Farmaci. Simoncini (Toscana): “Preoccupazione per crollo prodotti di marchio”

Farmaci. Simoncini (Toscana): “Preoccupazione per crollo prodotti di marchio”

Farmaci. Simoncini (Toscana): “Preoccupazione per crollo prodotti di marchio”
L’assessore alle attività produttive ha inviato una lettera al ministro dello Sviluppo Economico, Corrado Passera, chiedendo un intervento urgente per l’industria farmaceutica "messa in difficoltà dalla legge sull’obbligo di prescrizione del solo principio attivo".

Un intervento urgente per l’industria farmaceutica messa in difficoltà dalla legge sull’obbligo di prescrizione del solo principio attivo, è stato chiesto dall’assessore alle attività produttive Gianfranco Simoncini che ha inviato una lettera al ministro dello Sviluppo Economico, Corrado Passera, nella quale si chiedono, “pur salvaguardando il tetto alla spesa, misure a tutela della libertà di scelta dei cittadini nonché della sopravvivenza e dello sviluppo dell’azienda farmaceutica italiana, che è industria di qualità e che deve continuare a rappresentare un caposaldo dello sviluppo del nostro paese”.
Lo ha riferito ieri l’assessore intervenendo all’incontro organizzato dall’azienda farmaceutica Menarini al quale hanno partecipato le istituzioni e i parlamentari toscani.
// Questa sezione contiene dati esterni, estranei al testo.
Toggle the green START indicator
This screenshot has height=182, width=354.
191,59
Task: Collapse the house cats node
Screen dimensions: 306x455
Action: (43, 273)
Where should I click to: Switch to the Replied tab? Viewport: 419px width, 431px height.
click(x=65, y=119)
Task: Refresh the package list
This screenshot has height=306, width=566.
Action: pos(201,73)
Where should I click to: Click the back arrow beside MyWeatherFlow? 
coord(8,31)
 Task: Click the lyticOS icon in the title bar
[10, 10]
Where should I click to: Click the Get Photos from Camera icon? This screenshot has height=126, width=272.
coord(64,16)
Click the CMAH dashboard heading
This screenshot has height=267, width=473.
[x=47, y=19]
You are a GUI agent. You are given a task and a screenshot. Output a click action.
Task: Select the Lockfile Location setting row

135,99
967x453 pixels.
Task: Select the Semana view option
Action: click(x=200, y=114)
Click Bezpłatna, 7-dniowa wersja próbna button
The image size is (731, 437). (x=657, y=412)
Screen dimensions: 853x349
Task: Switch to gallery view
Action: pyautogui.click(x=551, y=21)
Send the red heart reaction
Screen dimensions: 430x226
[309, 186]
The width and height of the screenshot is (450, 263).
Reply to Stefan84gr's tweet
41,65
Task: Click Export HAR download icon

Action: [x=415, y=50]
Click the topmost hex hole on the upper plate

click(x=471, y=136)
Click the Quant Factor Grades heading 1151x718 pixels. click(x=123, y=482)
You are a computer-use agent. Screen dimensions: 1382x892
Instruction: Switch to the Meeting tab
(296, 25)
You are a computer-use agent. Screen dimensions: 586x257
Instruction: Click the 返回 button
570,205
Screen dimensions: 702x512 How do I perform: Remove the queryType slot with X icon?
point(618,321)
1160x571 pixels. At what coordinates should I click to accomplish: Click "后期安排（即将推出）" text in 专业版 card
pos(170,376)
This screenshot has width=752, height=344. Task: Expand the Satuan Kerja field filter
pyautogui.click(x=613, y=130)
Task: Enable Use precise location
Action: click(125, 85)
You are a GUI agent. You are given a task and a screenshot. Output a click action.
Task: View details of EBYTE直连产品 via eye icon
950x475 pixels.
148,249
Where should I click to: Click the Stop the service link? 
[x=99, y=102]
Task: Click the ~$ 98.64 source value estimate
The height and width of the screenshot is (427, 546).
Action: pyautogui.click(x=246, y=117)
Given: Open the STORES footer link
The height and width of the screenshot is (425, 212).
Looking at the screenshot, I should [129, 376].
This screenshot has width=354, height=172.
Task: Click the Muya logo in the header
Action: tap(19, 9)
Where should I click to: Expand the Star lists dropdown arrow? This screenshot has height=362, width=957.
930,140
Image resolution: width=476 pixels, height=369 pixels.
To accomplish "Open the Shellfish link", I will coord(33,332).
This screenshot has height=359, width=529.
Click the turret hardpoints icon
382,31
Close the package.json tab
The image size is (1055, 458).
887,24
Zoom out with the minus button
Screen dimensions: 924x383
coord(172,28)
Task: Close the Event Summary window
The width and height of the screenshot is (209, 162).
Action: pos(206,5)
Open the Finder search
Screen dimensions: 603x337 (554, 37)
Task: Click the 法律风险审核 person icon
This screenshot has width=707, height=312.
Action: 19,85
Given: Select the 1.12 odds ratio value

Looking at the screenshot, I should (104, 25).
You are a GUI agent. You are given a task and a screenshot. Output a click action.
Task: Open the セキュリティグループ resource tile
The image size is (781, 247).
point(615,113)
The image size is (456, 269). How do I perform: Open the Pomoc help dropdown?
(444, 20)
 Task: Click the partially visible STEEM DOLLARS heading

In particolare l’assessore ha espresso “grande preoccupazione per la situazione produttiva della Toscana in conseguenza delle notizie sul crollo delle vendite dei prodotti farmaceutici a marchio originale, a seguito dell’entrata in vigore della legge 135 /2012 che, con l’art 15 comma 11 bis obbliga il medico a fare prescrizioni indicando unicamente il principio attivo”.

Simoncini ha osservato che tale norma non solo non fa conseguire un risparmio per i bilanci pubblici, ma limita la possibilità di scelta dei cittadini e inoltre, alterando il mercato, rischia di determinare un pesantissimo colpo per l’industria farmaceutica italiana, mettendo a rischio centinaia e centinaia posti di lavoro.

La Toscana è uno dei poli nazionali nella produzione farmaceutica (al terzo posto dopo Lombardia e Lazio), conta 20 imprese, dalle multinazionali alle piccole e piccolissime e più di 12 mila addetti (6800 nella farmaceutica, cui si aggiungono i 4418 nell’indotto e gli 800 che operano in ricerca e sviluppo). “E’ un patrimonio in competenze, ricerca e occupazione – ha concluso Simoncini – che la Regione intende salvaguardare, combattendo ogni minaccia di decentramento della produzione e di deindustrializzazione del settore”.